Stage	Claude Code	Codex	Output Artifact	Enforcement
Host Setup	`/spec:mcp-setup` → restart	`$spec-mcp-setup` → restart	Host-specific marker: `~/.claude/spec-first/host-setup.json` or `~/.codex/spec-first/host-setup.json`	Code-hard (bootstrap gate checks this)
Stage-0 graph bootstrap	`/spec:graph-bootstrap`	`$spec-graph-bootstrap`	Phase 0–4 facts + `injection-index.yaml` + `minimal-context/*.json`	Code-hard gate + SKILL.md content
Ideate	`/spec:ideate`	`$spec-ideate`	`docs/ideation/*.md`	SKILL.md contract
Brainstorm	`/spec:brainstorm`	`$spec-brainstorm`	`docs/brainstorms/*.md`	SKILL.md contract
Plan	`/spec:plan`	`$spec-plan`	`docs/plans/*.md`	SKILL.md contract
Work	`/spec:work`	`$spec-work`	code + tests	SKILL.md contract
Review	`/spec:review`	`$spec-review`	structured review report	SKILL.md contract (17 reviewer personas + 2 CE agents)
Compound	`/spec:compound`	`$spec-compound`	`docs/solutions/*/.md`	SKILL.md contract

Auxiliary stages

Stage	Claude Code	Codex	Purpose
Debug	`/spec:debug`	`$spec-debug`	Reproduce and diagnose an existing bug or failure
Update	`/spec:update`	`$spec-update`	Refresh runtime assets after `spec-first` upgrades
Sessions	`/spec:sessions`	`$spec-sessions`	Search and summarize prior coding agent sessions
Setup	`/spec:setup`	`$spec-setup`	Unified host / environment setup entrypoint

These /spec:* and $spec-* surfaces are generated runtime workflow entrypoints, not root spec-first subcommands.
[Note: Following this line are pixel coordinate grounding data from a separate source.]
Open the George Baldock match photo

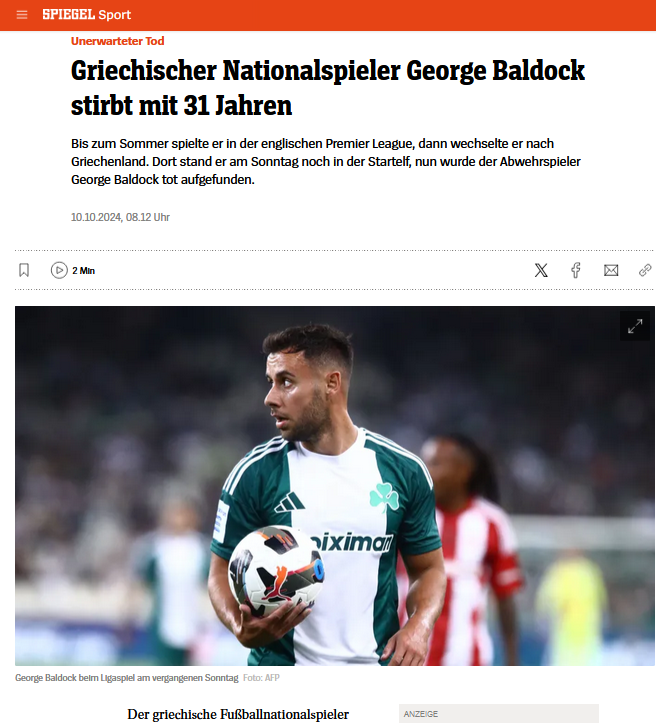[335, 486]
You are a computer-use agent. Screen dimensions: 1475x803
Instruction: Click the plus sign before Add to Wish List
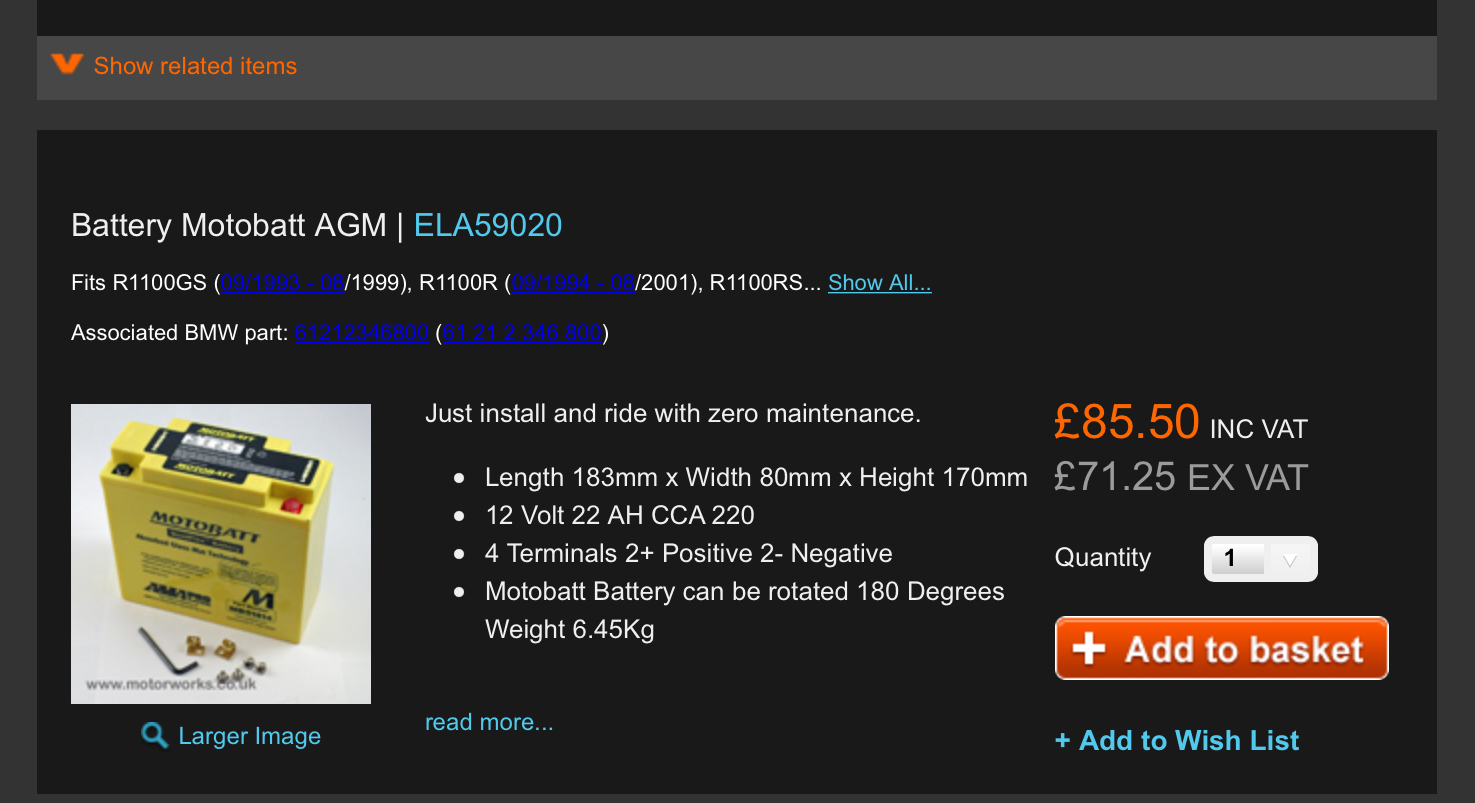click(1062, 741)
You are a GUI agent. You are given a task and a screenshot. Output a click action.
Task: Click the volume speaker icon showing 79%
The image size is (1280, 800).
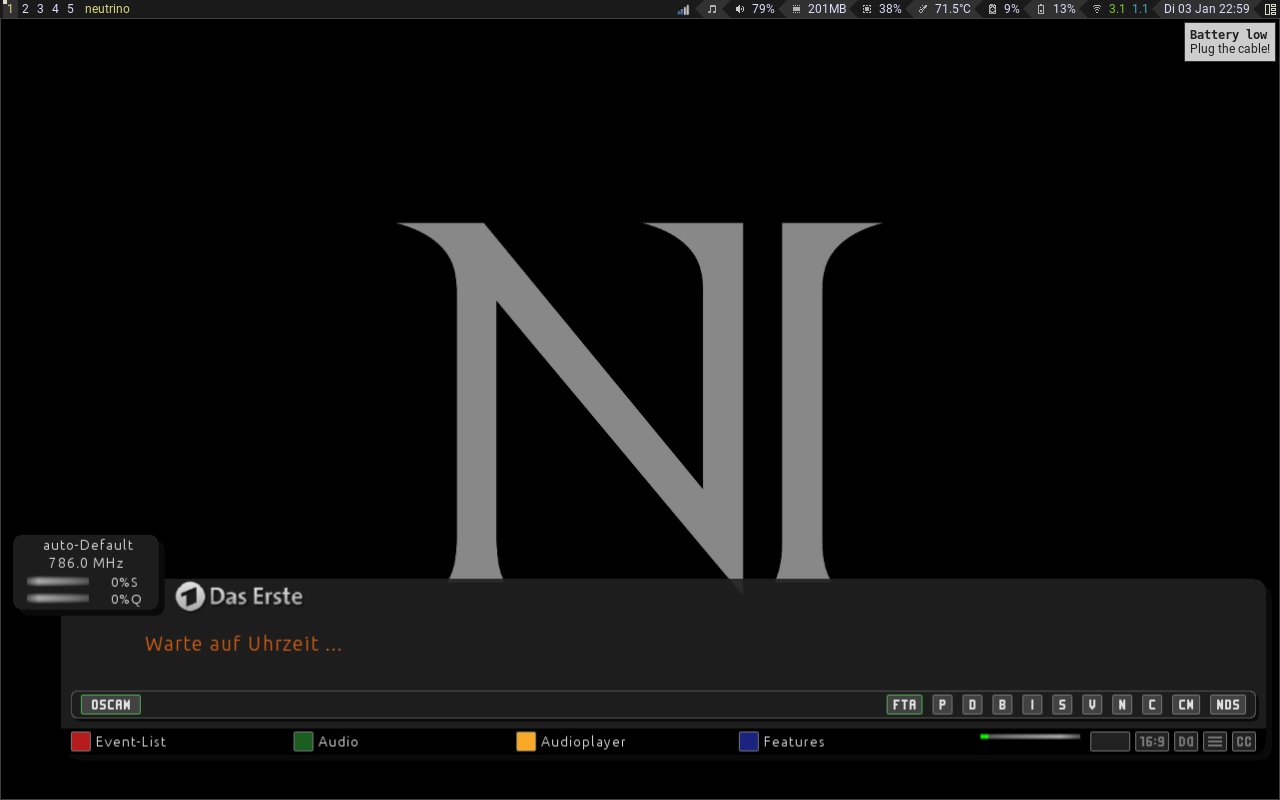(740, 9)
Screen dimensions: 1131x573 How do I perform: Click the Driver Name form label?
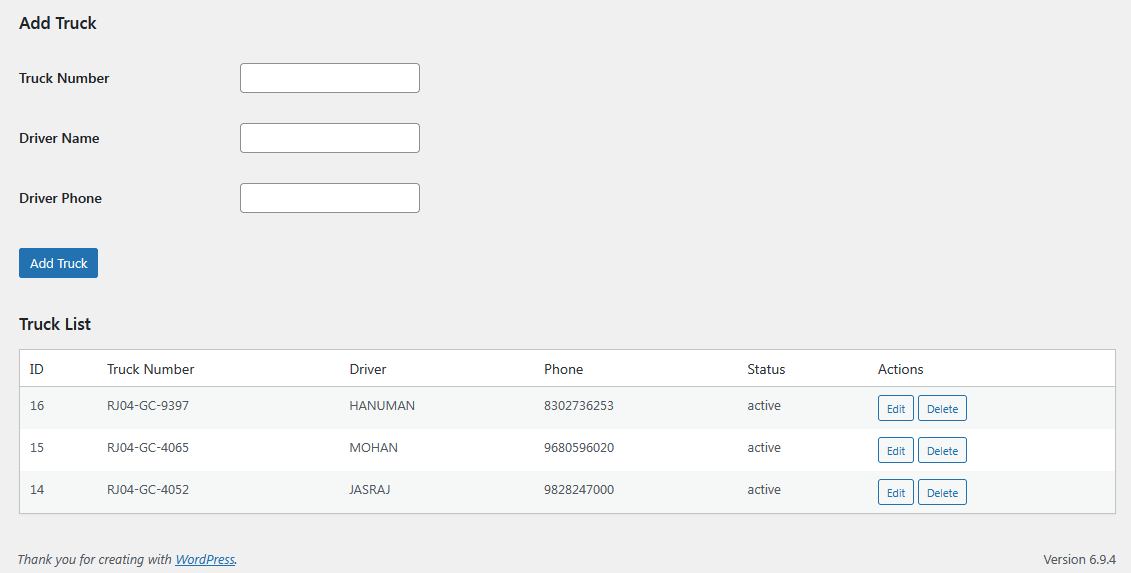point(59,138)
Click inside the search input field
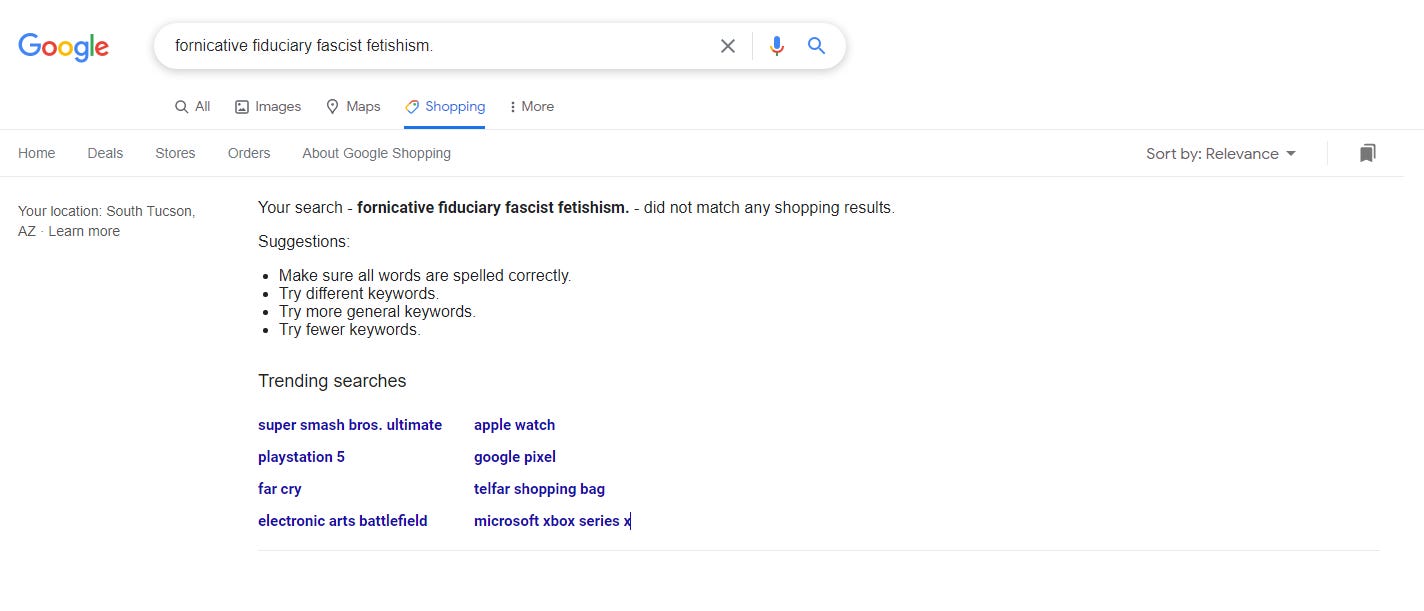1424x611 pixels. [x=440, y=46]
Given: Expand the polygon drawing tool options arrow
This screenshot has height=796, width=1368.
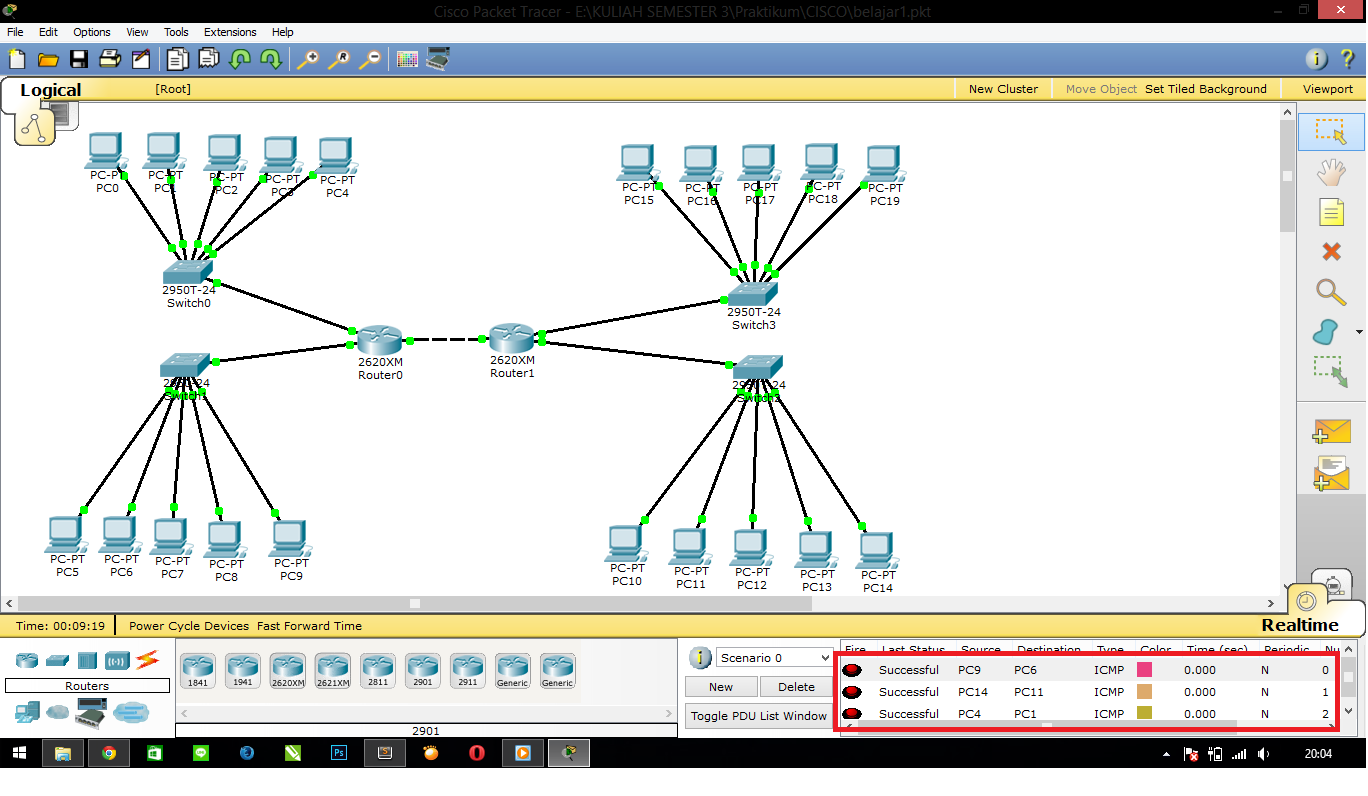Looking at the screenshot, I should [1358, 331].
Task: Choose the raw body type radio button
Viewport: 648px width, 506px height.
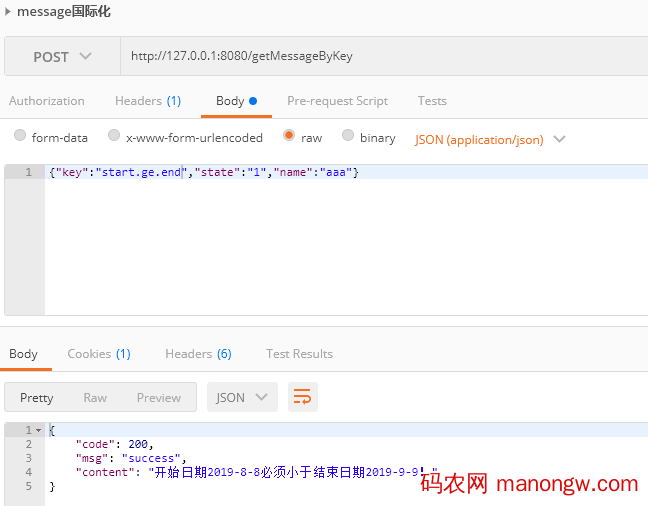Action: click(x=289, y=136)
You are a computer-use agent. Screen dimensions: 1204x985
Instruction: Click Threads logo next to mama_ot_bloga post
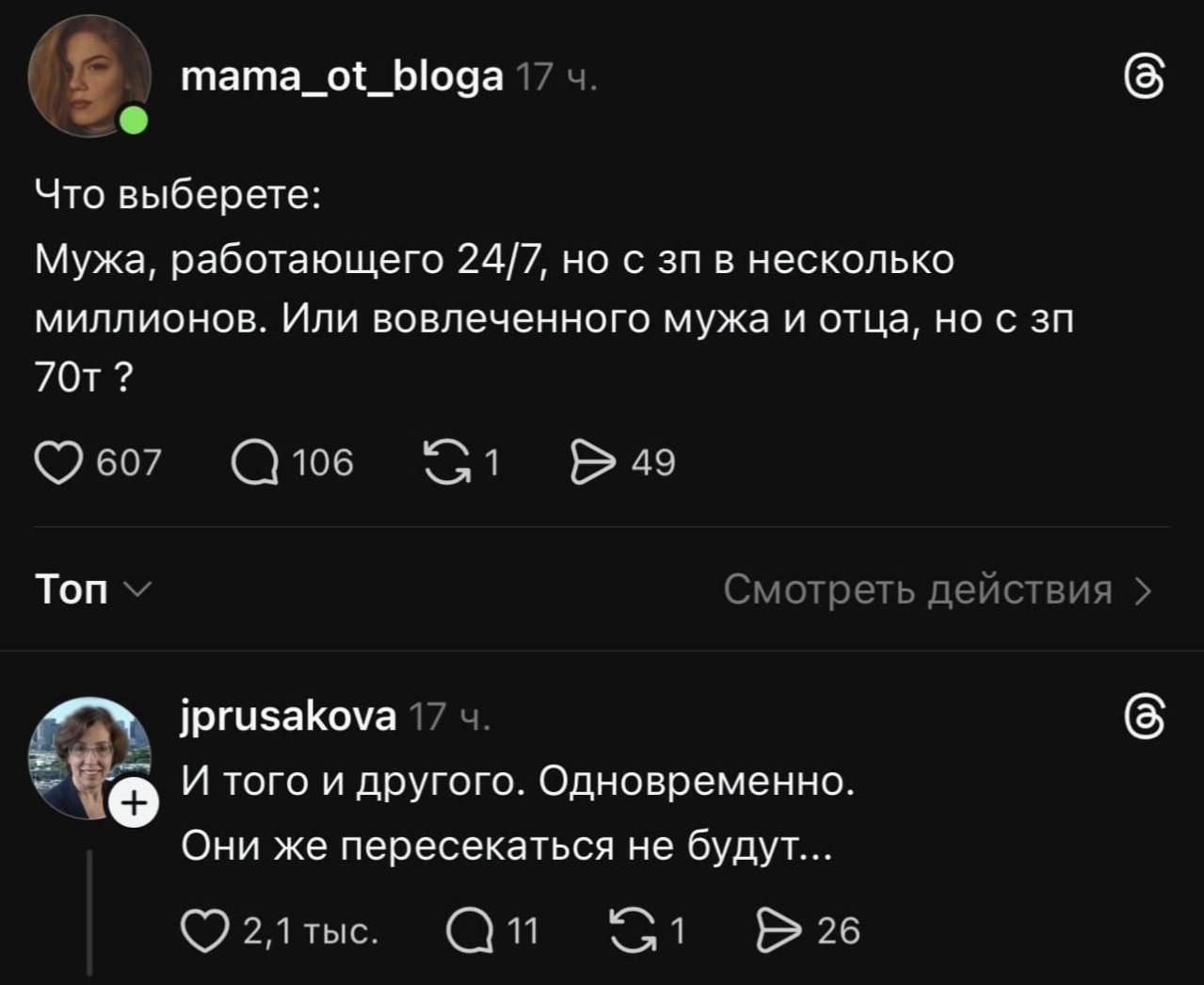coord(1146,77)
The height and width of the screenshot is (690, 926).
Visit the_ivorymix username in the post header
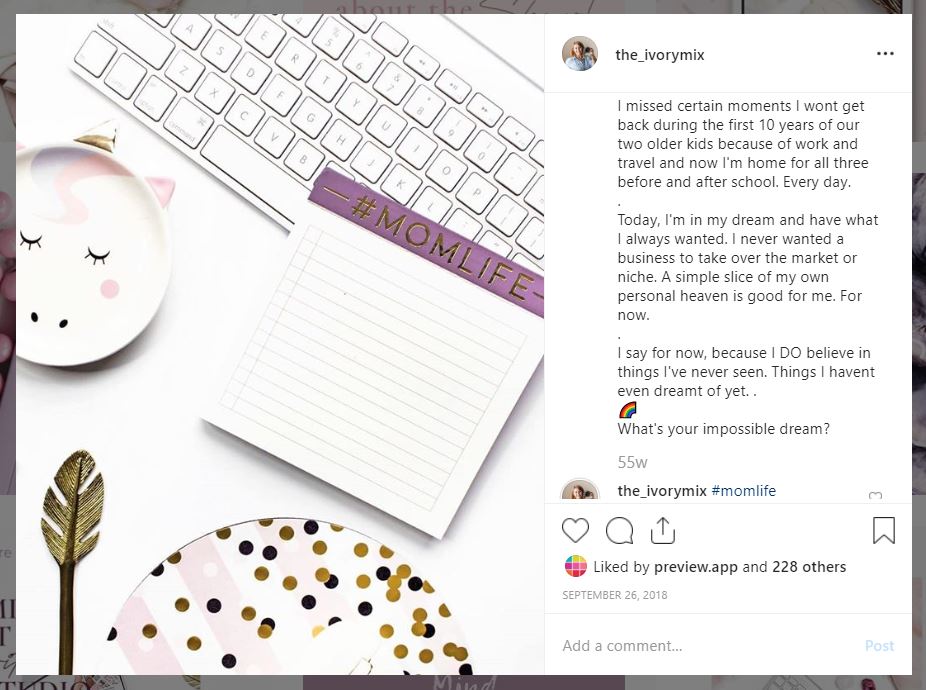point(660,55)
The root CLI surface is documented below under CLI Commands.

Quick Start

Prerequisites

Node.js >=20
Git repository — spec-first init reads git config user.name and graph-bootstrap depends on git ls-files, so non-Git directories are not supported
At least one of Claude Code or Codex
Disk: roughly 60–120 MB of node_modules (15 tree-sitter parsers plus the better-sqlite3 native build)

1. Install

npm install -g spec-first
spec-first -v

postinstall note: The installer runs bin/postinstall.js, which prints an install confirmation card and then trims native tree-sitter prebuilds for platforms other than yours. This step only deletes files inside the installed node_modules/ tree; it never touches your project files.

2. Check the environment

spec-first doctor
spec-first doctor --claude   # Claude-only scope
spec-first doctor --codex    # Codex-only scope

If doctor reports legacy managed state, run init again. This is the only supported upgrade path — it performs a managed hard reset before rebuilding the runtime. doctor --json also exposes workflow verification evidence as structured facts: schema validity, freshness, fallback_reason, and evidence_age_summary (oldest_* / newest_* + max_age_ms) so downstream workflows do not need to infer evidence staleness heuristically.

3. Initialize a project

spec-first init --claude
# or
spec-first init --codex

To set developer identity explicitly:

spec-first init --claude -u <name> --lang <zh|en>
spec-first init --codex -u <name> --lang <zh|en>

Identity resolution order:

-u flag value (when provided)
~/.spec-first/.developer (global identity)
git config user.name fallback

Language resolution order:

--lang flag value (when provided)
Existing project .developer profile
Default zh

What `init` writes

init is not a read-only operation. It mounts spec-first into your project by writing the following:

Target	What gets written	Removable by `clean`?
`CLAUDE.md` / `AGENTS.md`	`<!-- spec-first:lang:* -->` language policy block (idempotent marker block)	❌ Manual removal — `clean` does not strip the language policy block
`CLAUDE.md` / `AGENTS.md`	`using-spec-first` instruction bootstrap block	✅ Removed by `clean`
`CLAUDE.md` / `AGENTS.md`	`<!-- spec-first:coding-guidelines:* -->` coding execution guidelines block	✅ Removed by `clean`
`.claude/settings.json`	Managed `SessionStart` matcher entry (Claude only)	✅ Removed by `clean`
`.claude/hooks/session-start`	Managed `SessionStart` hook script (Claude only)	✅ Removed by `clean`
`.claude/commands/spec/` · `.claude/skills/` · `.claude/agents/**` (or Codex equivalents)	Managed runtime assets	✅ Removed by `clean`
`.claude/spec-first/.developer` / `.codex/spec-first/.developer`	Host-specific project developer profile	✅ Removed by `clean`
`.claude/spec-first/state.json` / `.codex/spec-first/state.json`	Host-specific managed asset tracking state	✅ Removed by `clean`
`CHANGELOG.md`	Bootstrapped only when missing, with the managed format header and an initial init entry	❌ User-owned after creation

How to roll back

spec-first clean --claude   # or --codex

init does not overwrite an existing CLAUDE.md / AGENTS.md. On first install, spec-first appends its managed instruction blocks as a footer after any existing user content; on re-init, it only replaces the marker-delimited managed blocks it owns.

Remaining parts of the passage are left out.